Copy exactly, please, the lines of the data from its start through the line containing "Select the MTD Target Meet card".

- _Stored data entries_:
◇ ◇ ◇ ◇

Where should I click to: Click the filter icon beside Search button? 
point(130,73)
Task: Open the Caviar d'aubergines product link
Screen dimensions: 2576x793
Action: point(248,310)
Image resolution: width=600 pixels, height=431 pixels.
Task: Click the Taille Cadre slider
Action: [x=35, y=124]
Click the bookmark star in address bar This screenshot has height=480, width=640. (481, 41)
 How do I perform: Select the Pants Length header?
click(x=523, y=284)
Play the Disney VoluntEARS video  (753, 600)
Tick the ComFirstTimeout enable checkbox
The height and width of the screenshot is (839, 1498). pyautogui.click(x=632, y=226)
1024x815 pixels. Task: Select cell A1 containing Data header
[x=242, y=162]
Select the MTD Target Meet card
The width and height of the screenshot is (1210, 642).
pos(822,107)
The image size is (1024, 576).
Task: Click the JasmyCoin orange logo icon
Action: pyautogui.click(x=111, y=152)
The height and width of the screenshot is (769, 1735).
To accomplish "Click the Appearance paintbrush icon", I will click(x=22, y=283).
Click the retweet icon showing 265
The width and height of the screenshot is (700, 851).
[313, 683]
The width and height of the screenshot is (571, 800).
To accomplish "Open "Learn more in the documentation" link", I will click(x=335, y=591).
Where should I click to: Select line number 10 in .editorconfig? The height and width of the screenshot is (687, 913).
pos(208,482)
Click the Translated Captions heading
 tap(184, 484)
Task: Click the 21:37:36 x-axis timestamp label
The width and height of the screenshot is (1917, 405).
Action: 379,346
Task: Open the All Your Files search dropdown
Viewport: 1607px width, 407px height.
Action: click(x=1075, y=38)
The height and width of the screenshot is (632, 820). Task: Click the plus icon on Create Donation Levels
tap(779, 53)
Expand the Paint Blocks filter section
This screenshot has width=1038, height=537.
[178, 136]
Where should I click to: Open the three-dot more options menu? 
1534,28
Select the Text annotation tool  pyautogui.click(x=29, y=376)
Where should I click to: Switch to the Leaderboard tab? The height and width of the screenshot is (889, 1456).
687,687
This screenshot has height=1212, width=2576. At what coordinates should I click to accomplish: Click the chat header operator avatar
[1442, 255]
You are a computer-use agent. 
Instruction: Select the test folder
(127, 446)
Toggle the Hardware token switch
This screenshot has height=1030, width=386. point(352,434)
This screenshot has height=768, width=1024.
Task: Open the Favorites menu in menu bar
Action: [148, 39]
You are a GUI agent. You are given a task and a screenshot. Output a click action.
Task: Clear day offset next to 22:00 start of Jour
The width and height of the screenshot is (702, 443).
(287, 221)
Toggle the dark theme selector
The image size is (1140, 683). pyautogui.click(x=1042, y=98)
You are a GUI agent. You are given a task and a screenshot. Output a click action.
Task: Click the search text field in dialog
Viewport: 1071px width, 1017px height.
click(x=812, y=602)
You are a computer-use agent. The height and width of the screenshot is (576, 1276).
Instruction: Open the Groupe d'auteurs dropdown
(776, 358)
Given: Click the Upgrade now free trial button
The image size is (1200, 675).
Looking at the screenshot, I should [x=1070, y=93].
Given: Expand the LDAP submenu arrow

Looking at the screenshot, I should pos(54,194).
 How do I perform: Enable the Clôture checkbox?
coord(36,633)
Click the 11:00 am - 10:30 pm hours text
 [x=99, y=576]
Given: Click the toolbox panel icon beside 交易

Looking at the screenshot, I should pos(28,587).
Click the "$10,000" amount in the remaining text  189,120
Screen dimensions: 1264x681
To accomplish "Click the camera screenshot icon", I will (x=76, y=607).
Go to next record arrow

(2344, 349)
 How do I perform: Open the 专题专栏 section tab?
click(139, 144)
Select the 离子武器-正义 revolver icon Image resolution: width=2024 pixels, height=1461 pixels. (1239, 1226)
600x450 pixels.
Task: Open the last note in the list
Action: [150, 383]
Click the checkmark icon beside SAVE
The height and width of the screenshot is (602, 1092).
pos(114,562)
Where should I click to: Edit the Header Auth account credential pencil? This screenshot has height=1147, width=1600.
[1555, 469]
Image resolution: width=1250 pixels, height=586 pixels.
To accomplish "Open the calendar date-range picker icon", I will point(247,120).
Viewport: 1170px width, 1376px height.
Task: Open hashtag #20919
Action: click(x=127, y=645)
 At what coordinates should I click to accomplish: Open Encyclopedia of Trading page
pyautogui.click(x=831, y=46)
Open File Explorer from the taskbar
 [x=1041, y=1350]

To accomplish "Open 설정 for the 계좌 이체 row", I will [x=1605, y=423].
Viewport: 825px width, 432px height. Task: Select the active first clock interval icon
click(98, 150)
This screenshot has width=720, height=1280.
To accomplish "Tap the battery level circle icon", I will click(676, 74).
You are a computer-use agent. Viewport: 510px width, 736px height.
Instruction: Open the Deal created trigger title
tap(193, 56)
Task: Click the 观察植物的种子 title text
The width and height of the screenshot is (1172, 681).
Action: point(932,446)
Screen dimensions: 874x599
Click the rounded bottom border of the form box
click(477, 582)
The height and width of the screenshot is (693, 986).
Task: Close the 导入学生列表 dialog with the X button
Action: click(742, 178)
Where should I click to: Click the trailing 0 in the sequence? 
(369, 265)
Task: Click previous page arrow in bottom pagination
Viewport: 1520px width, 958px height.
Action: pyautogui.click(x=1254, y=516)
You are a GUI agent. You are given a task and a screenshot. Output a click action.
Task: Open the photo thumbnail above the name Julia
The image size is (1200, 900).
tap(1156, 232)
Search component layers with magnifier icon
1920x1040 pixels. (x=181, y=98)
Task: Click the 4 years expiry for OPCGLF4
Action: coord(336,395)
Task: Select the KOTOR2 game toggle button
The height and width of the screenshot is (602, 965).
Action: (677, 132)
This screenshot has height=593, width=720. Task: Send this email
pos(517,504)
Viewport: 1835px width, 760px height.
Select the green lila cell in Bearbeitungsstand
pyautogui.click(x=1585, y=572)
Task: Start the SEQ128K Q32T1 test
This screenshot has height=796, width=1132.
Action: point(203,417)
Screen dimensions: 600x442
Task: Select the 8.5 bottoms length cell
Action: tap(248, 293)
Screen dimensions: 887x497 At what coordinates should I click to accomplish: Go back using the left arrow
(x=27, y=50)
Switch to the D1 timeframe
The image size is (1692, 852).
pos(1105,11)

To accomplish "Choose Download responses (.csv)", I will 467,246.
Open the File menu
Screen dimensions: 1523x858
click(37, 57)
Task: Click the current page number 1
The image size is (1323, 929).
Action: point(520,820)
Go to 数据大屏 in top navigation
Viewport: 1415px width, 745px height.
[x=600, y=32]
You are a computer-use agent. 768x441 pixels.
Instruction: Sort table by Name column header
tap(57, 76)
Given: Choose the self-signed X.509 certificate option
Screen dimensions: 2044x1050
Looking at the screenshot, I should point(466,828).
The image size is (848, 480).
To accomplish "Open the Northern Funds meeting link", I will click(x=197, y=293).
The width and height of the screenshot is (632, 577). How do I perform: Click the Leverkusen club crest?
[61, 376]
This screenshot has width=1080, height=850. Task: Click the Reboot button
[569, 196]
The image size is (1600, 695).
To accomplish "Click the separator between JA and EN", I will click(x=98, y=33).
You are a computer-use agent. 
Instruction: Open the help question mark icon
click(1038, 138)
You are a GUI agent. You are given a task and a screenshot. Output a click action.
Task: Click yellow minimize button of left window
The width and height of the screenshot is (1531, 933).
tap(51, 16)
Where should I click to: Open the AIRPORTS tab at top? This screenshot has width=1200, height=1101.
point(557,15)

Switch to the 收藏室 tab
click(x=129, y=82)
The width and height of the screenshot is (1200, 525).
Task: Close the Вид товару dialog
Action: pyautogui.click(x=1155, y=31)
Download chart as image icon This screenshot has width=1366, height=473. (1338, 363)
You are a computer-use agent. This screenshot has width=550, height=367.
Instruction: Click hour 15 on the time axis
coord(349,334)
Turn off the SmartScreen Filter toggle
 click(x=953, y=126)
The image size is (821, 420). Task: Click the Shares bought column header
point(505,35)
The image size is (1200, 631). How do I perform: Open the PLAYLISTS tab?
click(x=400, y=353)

◇ ◇ ◇ ◇

- _Solution_:
Where should I click to: Click the filter icon beside Search button? 
point(130,73)
Task: Open the Caviar d'aubergines product link
Screen dimensions: 2576x793
Action: point(248,310)
Image resolution: width=600 pixels, height=431 pixels.
Task: Click the Taille Cadre slider
Action: [x=35, y=124]
Click the bookmark star in address bar This screenshot has height=480, width=640. (481, 41)
 How do I perform: Select the Pants Length header?
click(x=523, y=284)
Play the Disney VoluntEARS video  (753, 600)
Tick the ComFirstTimeout enable checkbox
The height and width of the screenshot is (839, 1498). pyautogui.click(x=632, y=226)
1024x815 pixels. Task: Select cell A1 containing Data header
[x=242, y=162]
Select the MTD Target Meet card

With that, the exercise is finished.